**** RECORDS ****
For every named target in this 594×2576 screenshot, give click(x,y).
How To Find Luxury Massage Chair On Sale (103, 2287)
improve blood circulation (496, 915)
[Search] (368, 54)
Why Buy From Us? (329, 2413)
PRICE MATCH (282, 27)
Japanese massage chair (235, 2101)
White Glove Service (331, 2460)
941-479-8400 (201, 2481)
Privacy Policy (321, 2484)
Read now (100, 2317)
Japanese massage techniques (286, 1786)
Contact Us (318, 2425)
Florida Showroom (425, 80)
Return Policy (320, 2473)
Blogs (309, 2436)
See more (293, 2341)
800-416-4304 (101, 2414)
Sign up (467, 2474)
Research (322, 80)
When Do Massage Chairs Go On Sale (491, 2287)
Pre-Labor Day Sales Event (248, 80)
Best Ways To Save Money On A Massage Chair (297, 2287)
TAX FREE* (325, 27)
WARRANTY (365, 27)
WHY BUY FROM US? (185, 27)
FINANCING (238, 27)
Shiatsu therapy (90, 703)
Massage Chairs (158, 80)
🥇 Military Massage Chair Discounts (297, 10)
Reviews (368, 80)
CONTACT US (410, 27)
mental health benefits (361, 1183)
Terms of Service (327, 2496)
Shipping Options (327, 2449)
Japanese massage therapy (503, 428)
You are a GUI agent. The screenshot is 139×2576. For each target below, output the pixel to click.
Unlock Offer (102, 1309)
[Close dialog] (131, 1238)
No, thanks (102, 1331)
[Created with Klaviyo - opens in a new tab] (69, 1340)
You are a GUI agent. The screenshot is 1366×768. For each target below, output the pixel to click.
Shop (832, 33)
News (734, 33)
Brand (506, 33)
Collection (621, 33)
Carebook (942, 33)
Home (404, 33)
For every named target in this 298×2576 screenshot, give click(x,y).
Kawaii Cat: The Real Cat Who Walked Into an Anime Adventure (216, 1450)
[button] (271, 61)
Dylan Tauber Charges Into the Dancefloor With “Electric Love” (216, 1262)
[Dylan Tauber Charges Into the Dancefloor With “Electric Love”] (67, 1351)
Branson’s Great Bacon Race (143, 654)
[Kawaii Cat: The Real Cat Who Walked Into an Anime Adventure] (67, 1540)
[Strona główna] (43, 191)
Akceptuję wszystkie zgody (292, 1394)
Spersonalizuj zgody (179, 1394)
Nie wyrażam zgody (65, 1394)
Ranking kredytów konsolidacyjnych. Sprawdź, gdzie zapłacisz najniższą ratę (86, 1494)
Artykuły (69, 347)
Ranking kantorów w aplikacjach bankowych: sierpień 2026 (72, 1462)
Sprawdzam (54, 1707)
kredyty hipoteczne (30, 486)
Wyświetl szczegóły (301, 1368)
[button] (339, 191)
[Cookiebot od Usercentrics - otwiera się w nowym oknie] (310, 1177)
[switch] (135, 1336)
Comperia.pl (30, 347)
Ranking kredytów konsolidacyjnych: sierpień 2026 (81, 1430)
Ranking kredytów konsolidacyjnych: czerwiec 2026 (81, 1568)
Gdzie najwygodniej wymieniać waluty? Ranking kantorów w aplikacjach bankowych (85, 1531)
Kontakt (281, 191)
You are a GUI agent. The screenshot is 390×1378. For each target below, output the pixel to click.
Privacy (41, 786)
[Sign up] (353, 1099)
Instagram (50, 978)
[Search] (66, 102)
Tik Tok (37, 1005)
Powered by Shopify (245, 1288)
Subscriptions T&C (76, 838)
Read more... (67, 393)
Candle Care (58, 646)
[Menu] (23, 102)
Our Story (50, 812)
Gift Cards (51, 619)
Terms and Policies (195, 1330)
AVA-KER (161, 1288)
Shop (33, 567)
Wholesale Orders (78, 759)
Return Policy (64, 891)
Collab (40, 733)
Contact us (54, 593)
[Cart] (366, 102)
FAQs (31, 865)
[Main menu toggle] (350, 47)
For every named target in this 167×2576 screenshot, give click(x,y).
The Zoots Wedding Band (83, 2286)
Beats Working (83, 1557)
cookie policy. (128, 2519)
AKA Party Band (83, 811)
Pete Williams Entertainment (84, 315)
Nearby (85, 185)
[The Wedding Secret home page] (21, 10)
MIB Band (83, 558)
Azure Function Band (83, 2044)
****
§ **TRY IT**:
Where the listing above reaches the line that contains "Unlock Offer (102, 1309)", start retyping, and finish with the line that contains "For every named target in this 298×2576"; reproduce those lines exactly and no others.

§ **RESPONSE**:
Unlock Offer (102, 1309)
[Close dialog] (131, 1238)
No, thanks (102, 1331)
[Created with Klaviyo - opens in a new tab] (69, 1340)
You are a GUI agent. The screenshot is 1366×768. For each target below, output the pixel to click.
Shop (832, 33)
News (734, 33)
Brand (506, 33)
Collection (621, 33)
Carebook (942, 33)
Home (404, 33)
For every named target in this 298×2576 screenshot, give click(x,y).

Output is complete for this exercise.